Some women are choosing to deliver their babies at home without a skilled birth attendant and with no emergency ambulance system for referral in place. This will result in maternal deaths and sets countries back in terms of reaching the SDG targets on maternal health.
The graph below uses modelling estimates to project the impact of reductions in percentage of deliveries conducted in an institution and with a skilled birth attendant in 14 high-priority countries of the Asia-Pacific region. The graph models a potential decrease of 20% or 50% (best- or worst-case scenarios) in those services, compared to the latest average baseline. In both scenarios, the risk countries are facing for increased maternal deaths is clear, if we do not act urgently to ensure all women seek care, and that services are provided by skilled birth attendants in properly staffed and equipped hospitals.
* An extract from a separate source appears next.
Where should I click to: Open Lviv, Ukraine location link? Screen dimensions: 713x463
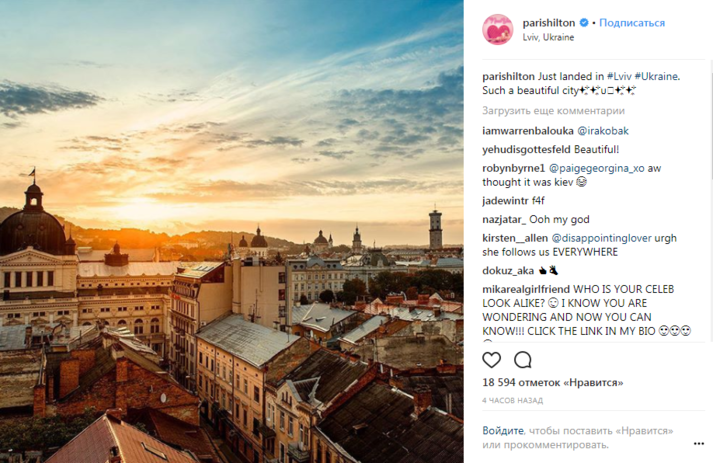click(x=548, y=37)
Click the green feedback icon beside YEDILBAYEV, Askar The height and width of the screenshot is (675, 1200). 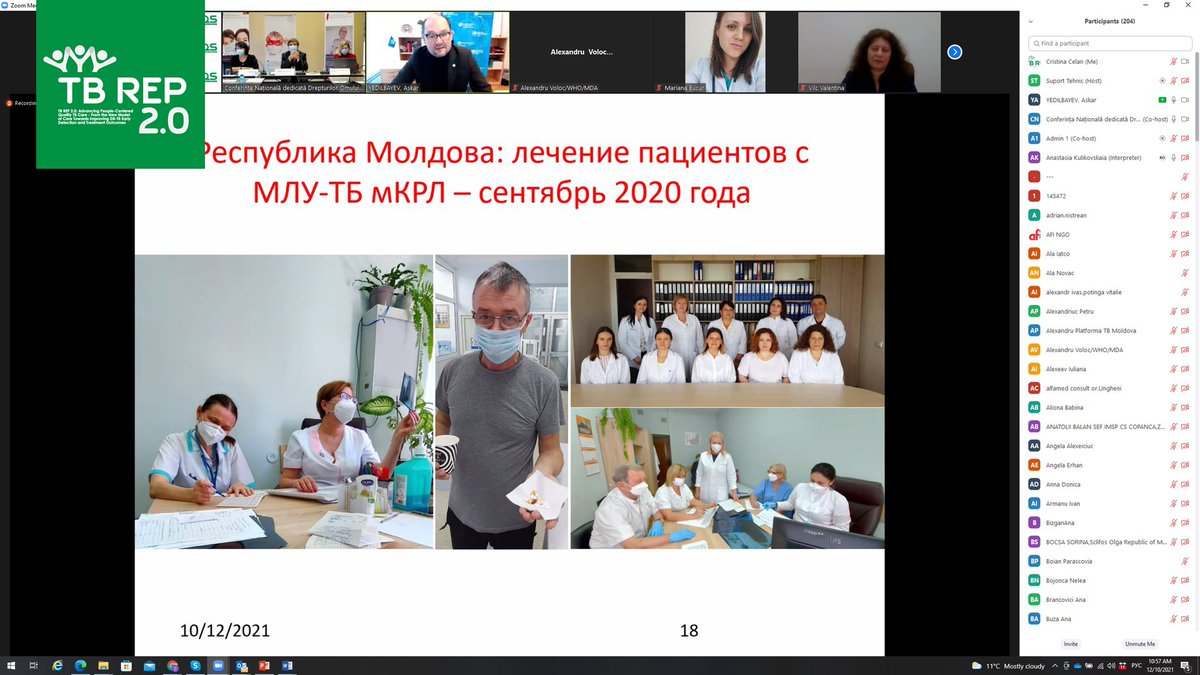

The right to respectful maternity care at all times
‘All pregnant women, including those with confirmed or suspected COVID-19 infections, have the right to high-quality care before, during and after childbirth. This includes antenatal, newborn, postnatal, intrapartum and mental healthcare.’ World Health Organization, 2020.
Reductions in numbers of women seeking care have been caused by both fear around the perceived risks of infection with COVID-19 if a pregnant woman seeks care at a health facility, and due to the various interpretations or laws around restricted movement or ‘lockdown’. Pregnant women’s access to health facilities has also been reduced during COVID-19 due to changes in availability of public transport including local motos, rickshaws and tuk-tuks as options to transport pregnant women to facilities. Pregnant women with disabilities face even greater barriers and restrictions in trying to access health services at this time.
Financial barriers to access healthcare have been exacerbated due to COVID-19, particularly in countries where social protection does not cover pregnancy care and also where not all segments of the population have financial risk protection schemes to enable them to access healthcare without catastrophic out-of-pocket expenditure. Many people have lost jobs and with no stable source of income and continuing living expenses for families, pregnant women’s access to healthcare during pregnancy is threatened.
The impact on acute care services in settings with under-resourced health systems has been substantial. Countries and all stakeholders need to make efforts to maintain and protect maternal health systems. Maternity services should continue to be prioritised as an essential core health service and, within that, maternity care providers and the maternal health workforce need to be protected so that they can provide safe and effective maternity care to women.2
Ending preventable maternal mortality in every country in our region remains of critical importance and deserves continued attention and technical and funding support for many countries. Prioritising the most left behind populations requires substantial effort and focus of all actors. We have come a long way in the last decade but we have much more work to do if we are to reach the goals and targets set in the SDGs and in global and national strategies to end preventable maternal and newborn mortality and morbidity. The challenge of responding to the COVID-19 pandemic has placed additional strain on the health systems in countries and made our efforts to end preventable maternal mortality even more complex than before. The good news is that we know what must be done – even if that is not easy! Tailored and country-specific approaches are required to address inequities within and between countries and a focus beyond coverage of health services to quality – even during a pandemic. Let us strive all the harder then, as we traverse this Decade of Action in achieving the SDGs that underpin the 2030 Agenda with their vision of truly leaving no one behind.